- **WORK REQUEST**
The lines running from the one that contains "Given: Select the Performance page icon" to the end of the records below are what to reproduce, exactly and without pictures.

- **INFORMATION SHOWN**
......
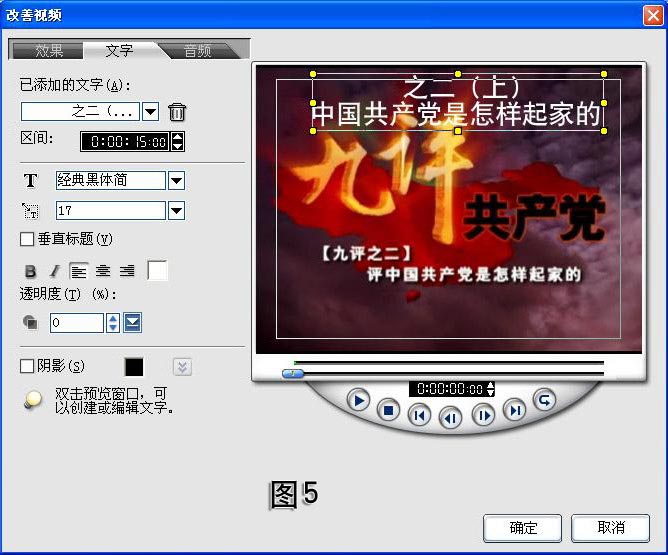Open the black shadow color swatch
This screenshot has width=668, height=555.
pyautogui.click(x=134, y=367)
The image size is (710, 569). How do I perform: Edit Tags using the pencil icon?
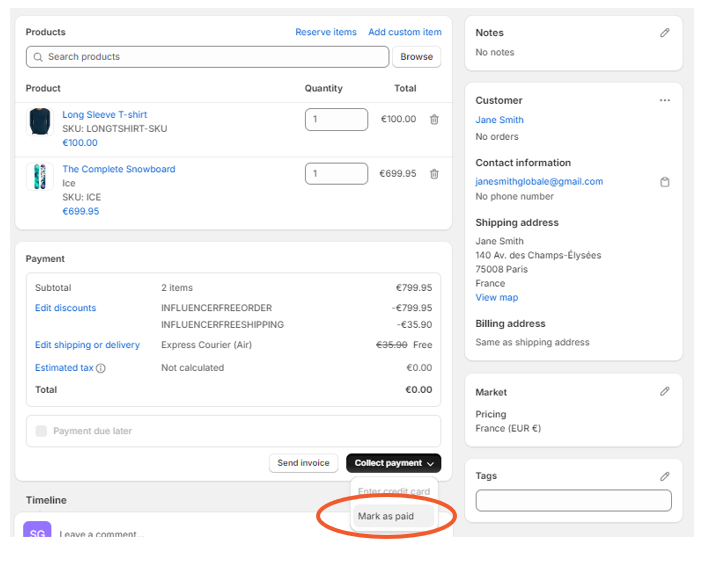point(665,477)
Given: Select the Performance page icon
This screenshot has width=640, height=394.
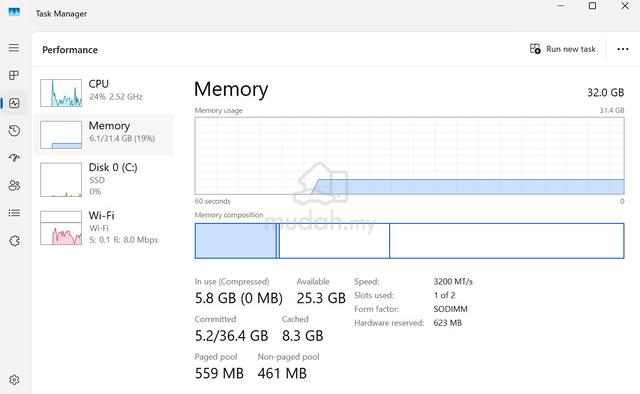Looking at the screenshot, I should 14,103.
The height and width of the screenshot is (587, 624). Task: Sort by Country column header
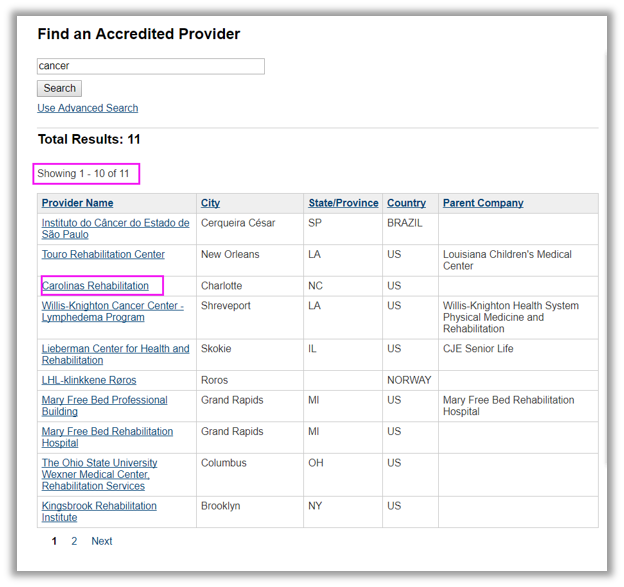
......
- **OUTPUT OF THE TASK**
Given: Select the Performance page icon
This screenshot has width=640, height=394.
Looking at the screenshot, I should 14,103.
The height and width of the screenshot is (587, 624). Task: Sort by Country column header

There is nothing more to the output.